Exercise inputs |
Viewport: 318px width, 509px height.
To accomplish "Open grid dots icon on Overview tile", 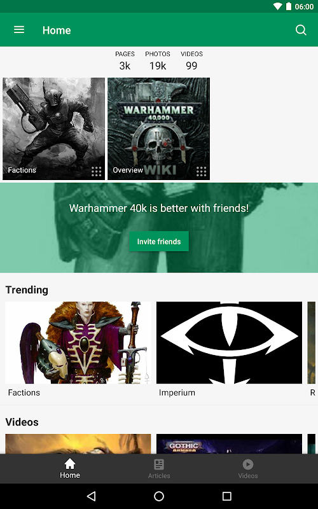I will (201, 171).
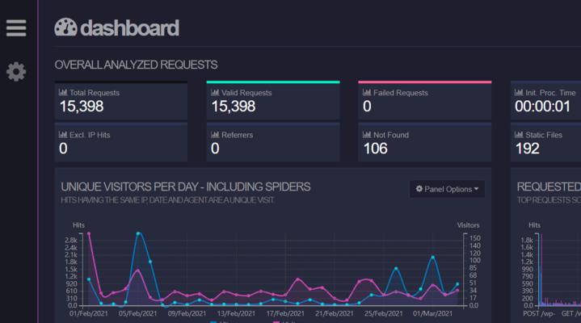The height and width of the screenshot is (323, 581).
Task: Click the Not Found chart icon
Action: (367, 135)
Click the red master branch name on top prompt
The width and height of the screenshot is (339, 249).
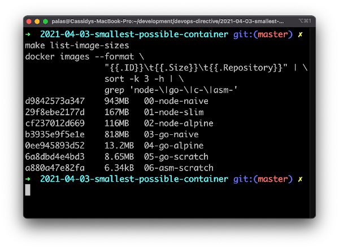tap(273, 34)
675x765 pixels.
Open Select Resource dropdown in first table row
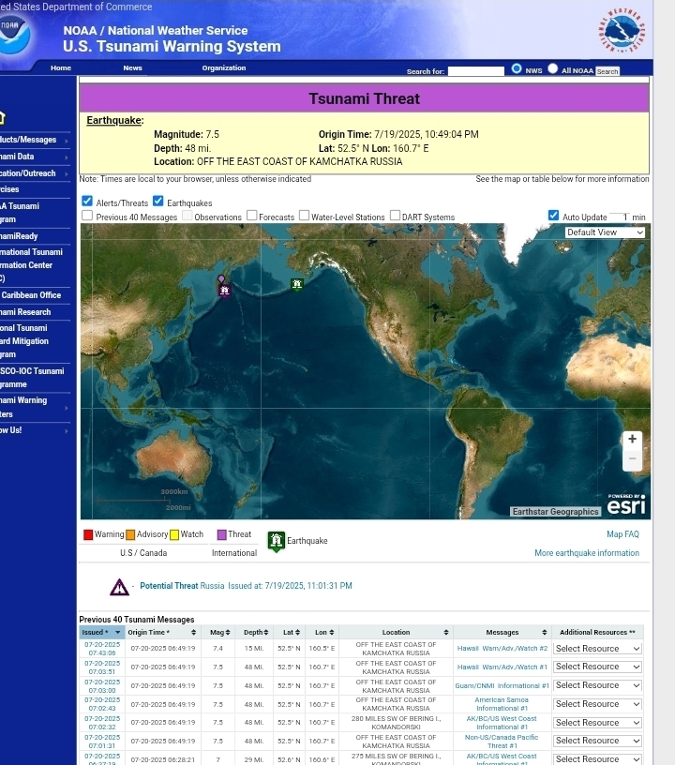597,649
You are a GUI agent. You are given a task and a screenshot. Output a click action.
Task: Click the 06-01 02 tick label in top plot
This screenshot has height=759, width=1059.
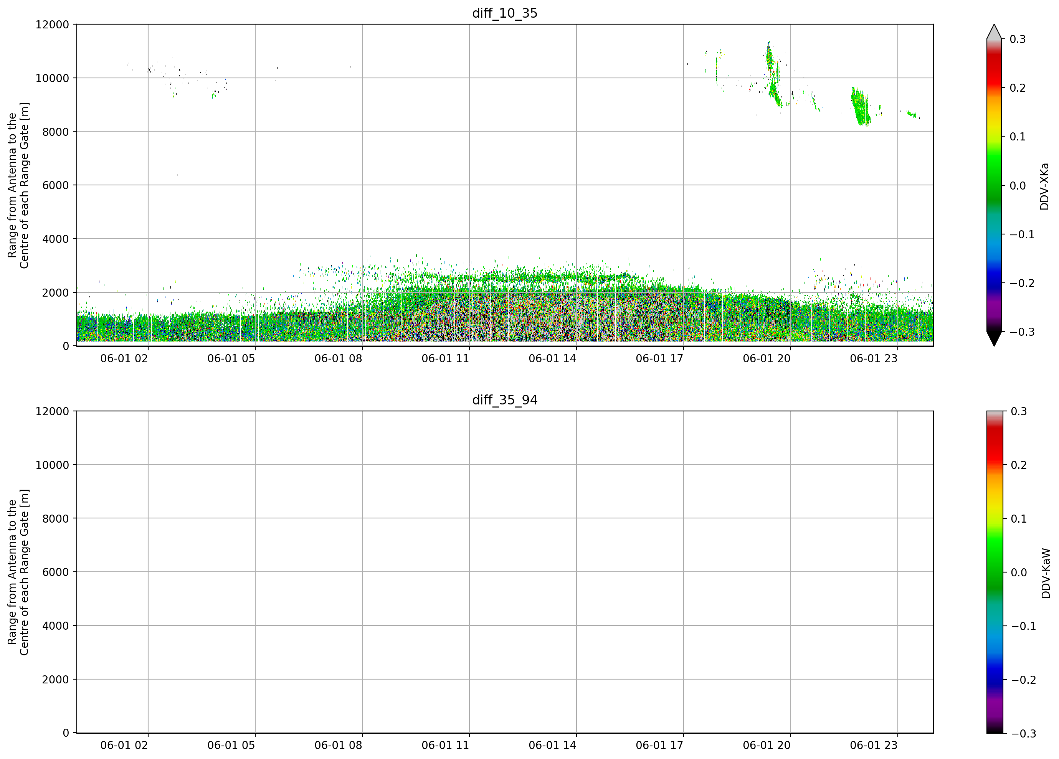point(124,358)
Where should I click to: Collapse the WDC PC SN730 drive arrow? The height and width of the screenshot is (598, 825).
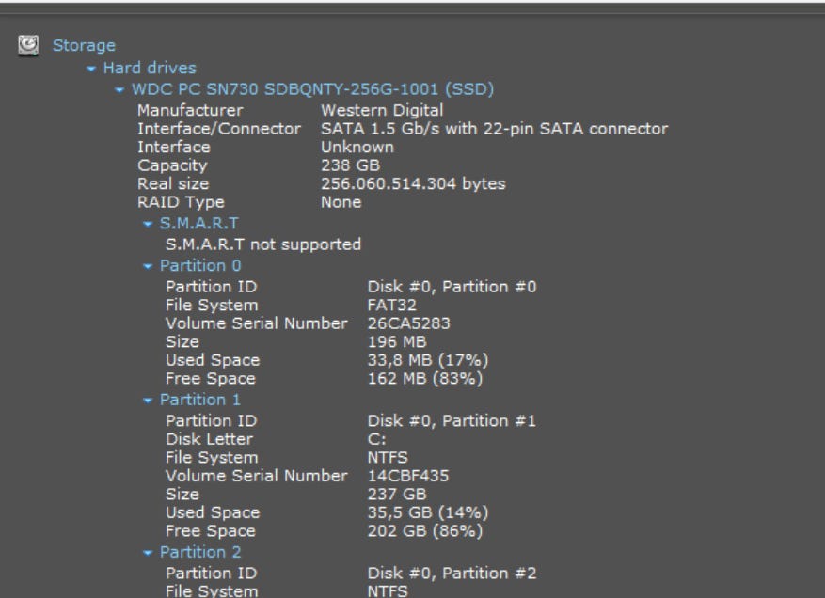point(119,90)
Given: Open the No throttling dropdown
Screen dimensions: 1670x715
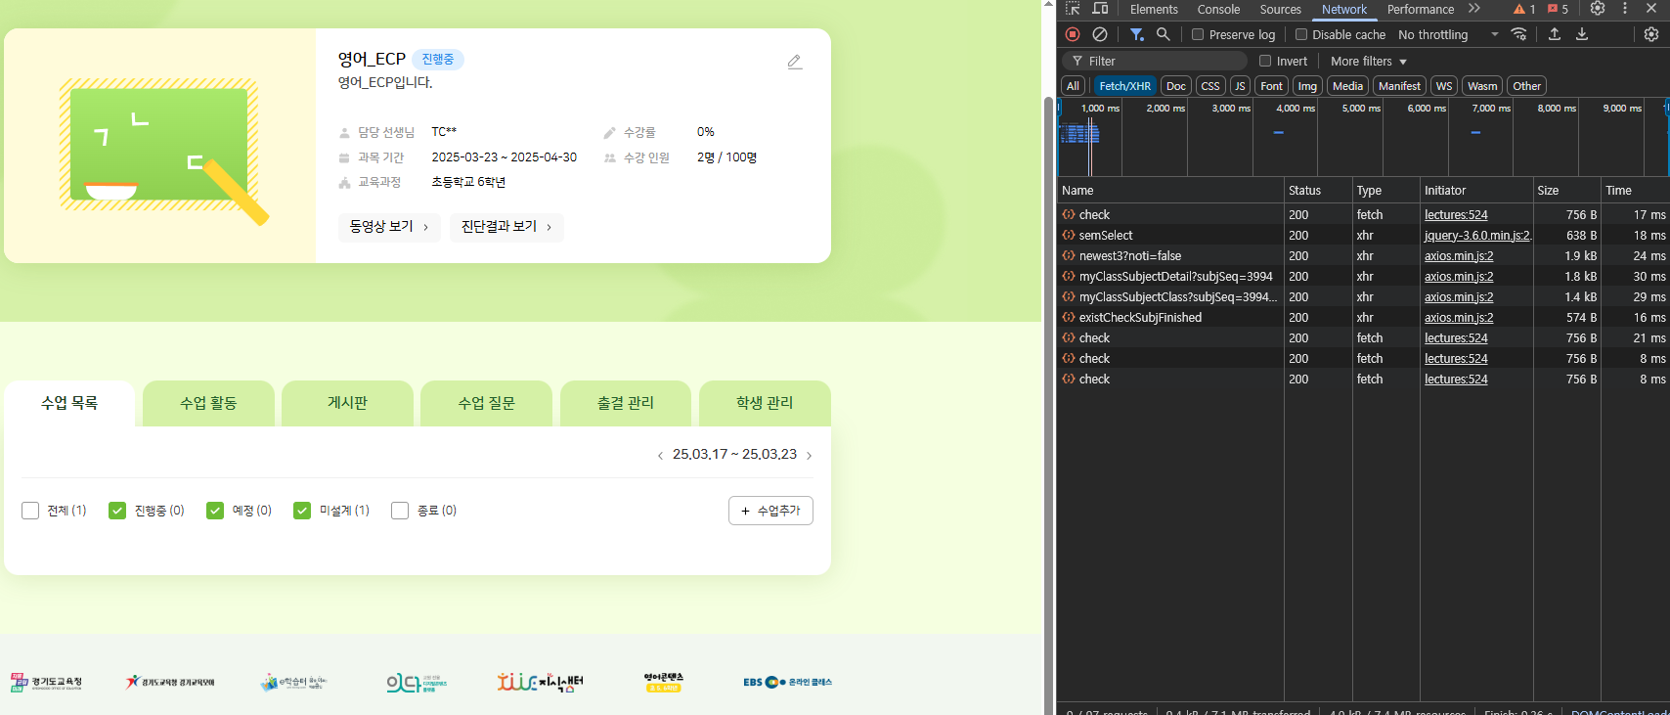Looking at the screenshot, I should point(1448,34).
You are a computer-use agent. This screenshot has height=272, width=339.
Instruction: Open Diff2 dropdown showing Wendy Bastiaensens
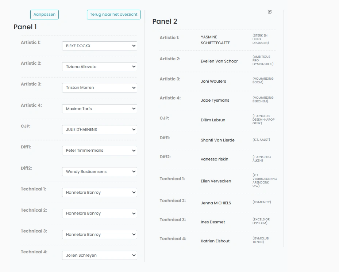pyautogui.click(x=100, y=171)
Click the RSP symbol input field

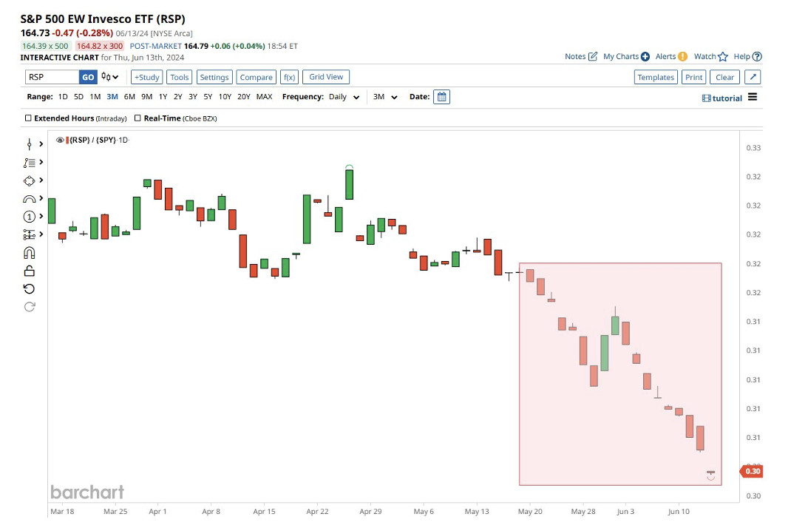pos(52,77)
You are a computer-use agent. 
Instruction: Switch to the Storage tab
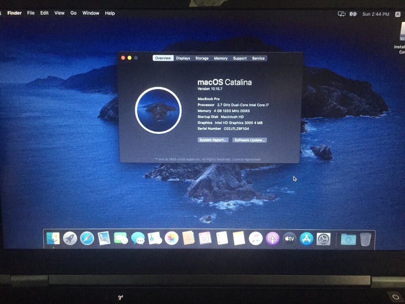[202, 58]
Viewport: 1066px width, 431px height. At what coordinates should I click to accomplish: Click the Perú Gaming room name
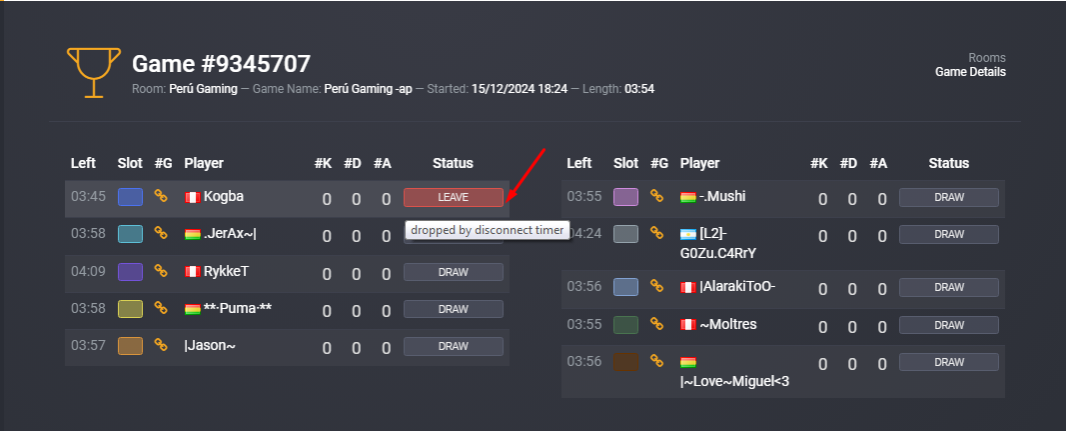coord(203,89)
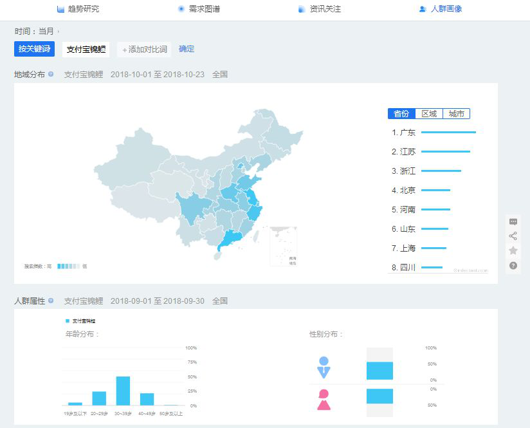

What is needed |
Count the lines of these entries that hold the string "agent", and give only that number.

Written solution |
3